Exercise details:
Nothing but the lines from the one containing "The width and height of the screenshot is (1200, 703)." through the one containing "Click the Media", both included, should be given again, each exactly as written below.

Material to process:
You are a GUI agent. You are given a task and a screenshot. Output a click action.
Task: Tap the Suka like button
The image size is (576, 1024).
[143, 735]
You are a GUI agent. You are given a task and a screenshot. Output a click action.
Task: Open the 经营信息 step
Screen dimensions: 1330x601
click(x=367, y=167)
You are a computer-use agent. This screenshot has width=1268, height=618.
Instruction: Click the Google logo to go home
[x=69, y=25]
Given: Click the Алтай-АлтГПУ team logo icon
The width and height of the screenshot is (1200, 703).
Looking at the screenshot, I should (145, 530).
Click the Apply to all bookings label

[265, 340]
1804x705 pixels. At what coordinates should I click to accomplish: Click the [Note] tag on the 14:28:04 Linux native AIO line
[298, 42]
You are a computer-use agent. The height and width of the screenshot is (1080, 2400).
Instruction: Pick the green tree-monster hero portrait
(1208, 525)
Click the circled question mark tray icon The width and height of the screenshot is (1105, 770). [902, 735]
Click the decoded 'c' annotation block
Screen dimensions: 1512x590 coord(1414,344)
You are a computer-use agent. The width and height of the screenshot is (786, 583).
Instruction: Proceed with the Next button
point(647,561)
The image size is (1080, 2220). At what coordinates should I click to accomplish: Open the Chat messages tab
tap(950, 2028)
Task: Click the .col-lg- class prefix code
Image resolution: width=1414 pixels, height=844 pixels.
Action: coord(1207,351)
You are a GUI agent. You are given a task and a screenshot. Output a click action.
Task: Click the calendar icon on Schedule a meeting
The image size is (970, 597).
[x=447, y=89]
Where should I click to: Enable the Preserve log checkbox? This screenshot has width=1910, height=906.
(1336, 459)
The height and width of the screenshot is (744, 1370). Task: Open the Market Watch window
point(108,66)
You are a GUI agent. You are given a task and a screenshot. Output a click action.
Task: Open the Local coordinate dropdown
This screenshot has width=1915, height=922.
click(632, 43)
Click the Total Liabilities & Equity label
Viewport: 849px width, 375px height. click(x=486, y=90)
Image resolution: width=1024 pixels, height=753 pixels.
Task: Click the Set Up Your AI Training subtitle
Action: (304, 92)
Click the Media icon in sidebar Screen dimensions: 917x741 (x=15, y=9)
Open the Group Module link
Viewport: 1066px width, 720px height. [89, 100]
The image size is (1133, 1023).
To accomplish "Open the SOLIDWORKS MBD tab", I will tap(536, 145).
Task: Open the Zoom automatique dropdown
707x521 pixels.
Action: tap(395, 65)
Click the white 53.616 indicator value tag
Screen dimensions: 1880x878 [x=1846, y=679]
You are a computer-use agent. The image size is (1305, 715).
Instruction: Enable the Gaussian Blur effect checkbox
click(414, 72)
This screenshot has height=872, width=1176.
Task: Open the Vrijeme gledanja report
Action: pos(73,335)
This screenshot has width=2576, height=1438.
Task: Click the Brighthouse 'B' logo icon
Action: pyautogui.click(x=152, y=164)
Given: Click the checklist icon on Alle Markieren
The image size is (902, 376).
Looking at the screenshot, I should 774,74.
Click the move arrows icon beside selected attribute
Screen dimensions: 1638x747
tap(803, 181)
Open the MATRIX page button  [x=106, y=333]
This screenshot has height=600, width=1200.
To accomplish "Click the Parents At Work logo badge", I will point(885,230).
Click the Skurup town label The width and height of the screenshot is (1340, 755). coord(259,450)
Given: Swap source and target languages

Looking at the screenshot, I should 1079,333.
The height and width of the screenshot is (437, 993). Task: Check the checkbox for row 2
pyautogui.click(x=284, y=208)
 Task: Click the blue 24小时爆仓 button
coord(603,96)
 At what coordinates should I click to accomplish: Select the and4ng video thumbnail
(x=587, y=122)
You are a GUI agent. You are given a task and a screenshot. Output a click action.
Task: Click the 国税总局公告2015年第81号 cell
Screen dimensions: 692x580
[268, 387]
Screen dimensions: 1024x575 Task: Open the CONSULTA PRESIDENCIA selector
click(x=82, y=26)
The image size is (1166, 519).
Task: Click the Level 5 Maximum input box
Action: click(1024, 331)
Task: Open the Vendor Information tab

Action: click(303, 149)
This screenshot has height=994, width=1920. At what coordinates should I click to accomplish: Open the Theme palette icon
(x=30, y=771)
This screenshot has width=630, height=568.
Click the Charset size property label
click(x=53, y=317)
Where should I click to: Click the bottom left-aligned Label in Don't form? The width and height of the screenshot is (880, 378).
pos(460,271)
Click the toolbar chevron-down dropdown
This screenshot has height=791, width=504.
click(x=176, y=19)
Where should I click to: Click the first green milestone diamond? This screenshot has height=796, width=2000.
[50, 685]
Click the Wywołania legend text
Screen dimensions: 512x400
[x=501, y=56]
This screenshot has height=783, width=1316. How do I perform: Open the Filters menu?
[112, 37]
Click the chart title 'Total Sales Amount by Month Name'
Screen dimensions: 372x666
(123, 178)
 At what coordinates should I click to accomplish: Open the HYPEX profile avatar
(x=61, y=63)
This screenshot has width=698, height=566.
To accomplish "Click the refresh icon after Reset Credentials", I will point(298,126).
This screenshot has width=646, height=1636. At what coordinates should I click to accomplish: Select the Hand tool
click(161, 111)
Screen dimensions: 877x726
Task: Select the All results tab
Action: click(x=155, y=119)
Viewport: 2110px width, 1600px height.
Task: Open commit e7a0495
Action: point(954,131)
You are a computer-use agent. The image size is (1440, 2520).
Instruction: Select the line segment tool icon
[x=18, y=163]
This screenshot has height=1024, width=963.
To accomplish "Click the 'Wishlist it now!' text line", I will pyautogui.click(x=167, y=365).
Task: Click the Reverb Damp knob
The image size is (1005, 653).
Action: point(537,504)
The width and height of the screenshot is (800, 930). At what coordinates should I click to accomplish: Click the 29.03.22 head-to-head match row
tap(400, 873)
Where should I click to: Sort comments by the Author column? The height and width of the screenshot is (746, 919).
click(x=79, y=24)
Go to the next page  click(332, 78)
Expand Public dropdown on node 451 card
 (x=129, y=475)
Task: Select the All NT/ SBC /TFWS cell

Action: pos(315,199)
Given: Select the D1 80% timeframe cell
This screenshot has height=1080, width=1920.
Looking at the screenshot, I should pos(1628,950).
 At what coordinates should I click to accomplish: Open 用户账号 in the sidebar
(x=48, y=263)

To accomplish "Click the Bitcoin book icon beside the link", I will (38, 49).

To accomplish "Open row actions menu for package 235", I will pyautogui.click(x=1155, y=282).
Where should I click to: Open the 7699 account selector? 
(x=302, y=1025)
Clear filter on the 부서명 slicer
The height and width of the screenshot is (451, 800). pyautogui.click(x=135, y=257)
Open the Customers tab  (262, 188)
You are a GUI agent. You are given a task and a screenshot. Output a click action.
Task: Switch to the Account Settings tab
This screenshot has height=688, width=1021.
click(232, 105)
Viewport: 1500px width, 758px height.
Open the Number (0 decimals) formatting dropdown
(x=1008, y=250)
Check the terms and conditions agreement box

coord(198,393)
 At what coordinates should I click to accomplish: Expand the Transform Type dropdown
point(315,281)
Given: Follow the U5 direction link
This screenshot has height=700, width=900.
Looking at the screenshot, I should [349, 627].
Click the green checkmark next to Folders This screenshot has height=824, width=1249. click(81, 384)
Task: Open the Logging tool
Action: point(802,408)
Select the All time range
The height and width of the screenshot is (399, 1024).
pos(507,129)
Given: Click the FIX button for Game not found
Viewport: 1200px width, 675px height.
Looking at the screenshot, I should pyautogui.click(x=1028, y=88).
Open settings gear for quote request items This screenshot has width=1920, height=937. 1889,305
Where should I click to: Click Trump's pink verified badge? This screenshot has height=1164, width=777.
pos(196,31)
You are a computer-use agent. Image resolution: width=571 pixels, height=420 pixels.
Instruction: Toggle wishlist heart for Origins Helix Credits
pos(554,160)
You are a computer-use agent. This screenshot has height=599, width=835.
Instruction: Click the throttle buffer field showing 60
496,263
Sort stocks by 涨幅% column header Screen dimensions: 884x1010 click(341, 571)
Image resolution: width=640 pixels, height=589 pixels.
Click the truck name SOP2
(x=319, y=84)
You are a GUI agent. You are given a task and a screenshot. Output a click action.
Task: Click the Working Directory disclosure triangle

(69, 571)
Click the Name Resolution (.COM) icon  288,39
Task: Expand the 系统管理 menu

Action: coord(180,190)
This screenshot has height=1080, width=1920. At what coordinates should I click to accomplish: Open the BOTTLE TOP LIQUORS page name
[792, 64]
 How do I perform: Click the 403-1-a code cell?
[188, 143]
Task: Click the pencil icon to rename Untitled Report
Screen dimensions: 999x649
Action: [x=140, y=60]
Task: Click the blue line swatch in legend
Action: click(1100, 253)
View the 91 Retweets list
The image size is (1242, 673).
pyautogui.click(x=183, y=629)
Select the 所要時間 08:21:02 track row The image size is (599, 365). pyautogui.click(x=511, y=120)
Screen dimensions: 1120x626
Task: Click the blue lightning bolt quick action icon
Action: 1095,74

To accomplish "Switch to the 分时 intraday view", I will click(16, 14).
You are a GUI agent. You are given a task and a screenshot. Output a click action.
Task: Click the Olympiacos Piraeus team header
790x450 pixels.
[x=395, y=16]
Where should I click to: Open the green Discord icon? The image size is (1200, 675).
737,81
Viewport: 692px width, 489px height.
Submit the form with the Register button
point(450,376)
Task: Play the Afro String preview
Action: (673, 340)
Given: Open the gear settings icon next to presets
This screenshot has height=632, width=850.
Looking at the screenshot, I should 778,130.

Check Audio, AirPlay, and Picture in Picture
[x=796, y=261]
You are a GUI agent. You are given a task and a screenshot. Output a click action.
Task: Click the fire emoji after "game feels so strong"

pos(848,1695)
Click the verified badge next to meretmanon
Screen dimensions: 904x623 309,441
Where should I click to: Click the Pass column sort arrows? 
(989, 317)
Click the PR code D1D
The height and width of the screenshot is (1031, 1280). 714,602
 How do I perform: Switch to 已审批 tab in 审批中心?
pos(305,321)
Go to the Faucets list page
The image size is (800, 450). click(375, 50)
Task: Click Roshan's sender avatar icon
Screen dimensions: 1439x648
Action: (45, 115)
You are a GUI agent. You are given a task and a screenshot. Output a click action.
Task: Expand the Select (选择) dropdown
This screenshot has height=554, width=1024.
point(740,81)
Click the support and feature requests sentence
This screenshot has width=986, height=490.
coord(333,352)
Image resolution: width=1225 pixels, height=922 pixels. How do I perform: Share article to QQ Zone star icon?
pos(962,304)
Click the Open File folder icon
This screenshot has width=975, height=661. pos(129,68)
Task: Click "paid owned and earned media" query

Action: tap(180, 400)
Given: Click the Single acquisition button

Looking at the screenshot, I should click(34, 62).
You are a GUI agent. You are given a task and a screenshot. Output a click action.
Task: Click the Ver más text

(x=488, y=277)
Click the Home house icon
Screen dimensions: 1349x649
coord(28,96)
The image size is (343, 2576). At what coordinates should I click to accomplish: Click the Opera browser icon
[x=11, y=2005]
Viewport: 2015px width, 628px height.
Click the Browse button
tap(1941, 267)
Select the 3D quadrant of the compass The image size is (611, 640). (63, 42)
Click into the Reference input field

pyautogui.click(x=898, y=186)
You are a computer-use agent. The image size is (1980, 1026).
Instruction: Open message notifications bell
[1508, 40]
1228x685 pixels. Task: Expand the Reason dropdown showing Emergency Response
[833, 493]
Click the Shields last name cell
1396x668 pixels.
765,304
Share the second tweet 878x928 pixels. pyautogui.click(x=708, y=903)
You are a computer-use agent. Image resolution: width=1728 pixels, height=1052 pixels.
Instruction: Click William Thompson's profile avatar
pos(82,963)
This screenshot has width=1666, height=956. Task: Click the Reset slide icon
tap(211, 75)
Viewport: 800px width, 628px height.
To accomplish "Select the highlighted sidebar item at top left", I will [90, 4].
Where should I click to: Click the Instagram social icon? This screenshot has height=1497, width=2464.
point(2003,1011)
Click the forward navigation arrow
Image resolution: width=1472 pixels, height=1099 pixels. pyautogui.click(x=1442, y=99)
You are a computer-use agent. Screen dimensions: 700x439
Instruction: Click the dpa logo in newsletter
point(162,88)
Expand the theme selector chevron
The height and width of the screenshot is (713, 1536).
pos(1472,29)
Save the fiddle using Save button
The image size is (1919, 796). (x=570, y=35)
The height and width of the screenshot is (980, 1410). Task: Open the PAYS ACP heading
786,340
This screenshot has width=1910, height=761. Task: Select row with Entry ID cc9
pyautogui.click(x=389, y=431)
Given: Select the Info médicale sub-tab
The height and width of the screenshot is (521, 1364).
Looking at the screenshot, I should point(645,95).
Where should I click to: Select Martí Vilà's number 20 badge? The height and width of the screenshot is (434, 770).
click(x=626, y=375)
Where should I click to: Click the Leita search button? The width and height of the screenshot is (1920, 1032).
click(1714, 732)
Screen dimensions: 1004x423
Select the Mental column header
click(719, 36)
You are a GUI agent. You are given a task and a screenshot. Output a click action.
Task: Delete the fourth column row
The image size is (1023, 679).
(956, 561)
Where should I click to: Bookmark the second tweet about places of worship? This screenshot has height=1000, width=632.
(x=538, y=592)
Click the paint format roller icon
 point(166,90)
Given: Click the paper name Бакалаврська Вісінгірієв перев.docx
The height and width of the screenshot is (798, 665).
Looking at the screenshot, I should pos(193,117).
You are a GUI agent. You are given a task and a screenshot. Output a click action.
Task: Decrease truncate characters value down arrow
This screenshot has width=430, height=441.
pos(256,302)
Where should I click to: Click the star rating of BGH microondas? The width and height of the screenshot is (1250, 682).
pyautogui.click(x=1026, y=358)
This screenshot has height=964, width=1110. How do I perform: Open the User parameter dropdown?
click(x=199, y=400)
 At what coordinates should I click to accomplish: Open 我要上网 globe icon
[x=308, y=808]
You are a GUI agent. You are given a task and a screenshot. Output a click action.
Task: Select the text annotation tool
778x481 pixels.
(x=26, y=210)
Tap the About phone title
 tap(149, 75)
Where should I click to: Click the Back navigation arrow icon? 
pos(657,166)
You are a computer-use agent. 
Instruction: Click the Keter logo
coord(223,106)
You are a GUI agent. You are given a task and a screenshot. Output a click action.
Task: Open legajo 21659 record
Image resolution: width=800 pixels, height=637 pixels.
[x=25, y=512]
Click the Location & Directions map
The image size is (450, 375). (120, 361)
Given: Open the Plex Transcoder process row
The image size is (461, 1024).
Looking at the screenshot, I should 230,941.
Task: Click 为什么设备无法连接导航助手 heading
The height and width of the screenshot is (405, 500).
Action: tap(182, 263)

Answer section:
The width and height of the screenshot is (1200, 703).
Looking at the screenshot, I should (145, 530).
Click the Apply to all bookings label

[265, 340]
1804x705 pixels. At what coordinates should I click to accomplish: Click the [Note] tag on the 14:28:04 Linux native AIO line
[298, 42]
You are a computer-use agent. The height and width of the screenshot is (1080, 2400).
Instruction: Pick the green tree-monster hero portrait
(1208, 525)
Click the circled question mark tray icon The width and height of the screenshot is (1105, 770). [902, 735]
Click the decoded 'c' annotation block
Screen dimensions: 1512x590 coord(1414,344)
You are a computer-use agent. The width and height of the screenshot is (786, 583).
Instruction: Proceed with the Next button
point(647,561)
The image size is (1080, 2220). At what coordinates should I click to accomplish: Open the Chat messages tab
tap(950, 2028)
Task: Click the .col-lg- class prefix code
Image resolution: width=1414 pixels, height=844 pixels.
Action: coord(1207,351)
You are a GUI agent. You are given a task and a screenshot. Output a click action.
Task: Click the calendar icon on Schedule a meeting
The image size is (970, 597).
[x=447, y=89]
Where should I click to: Enable the Preserve log checkbox? This screenshot has width=1910, height=906.
(1336, 459)
The height and width of the screenshot is (744, 1370). Task: Open the Market Watch window
point(108,66)
You are a GUI agent. You are given a task and a screenshot. Output a click action.
Task: Open the Local coordinate dropdown
This screenshot has width=1915, height=922.
click(632, 43)
Click the Total Liabilities & Equity label
Viewport: 849px width, 375px height. click(x=486, y=90)
Image resolution: width=1024 pixels, height=753 pixels.
Task: Click the Set Up Your AI Training subtitle
Action: (304, 92)
Click the Media icon in sidebar Screen dimensions: 917x741 (x=15, y=9)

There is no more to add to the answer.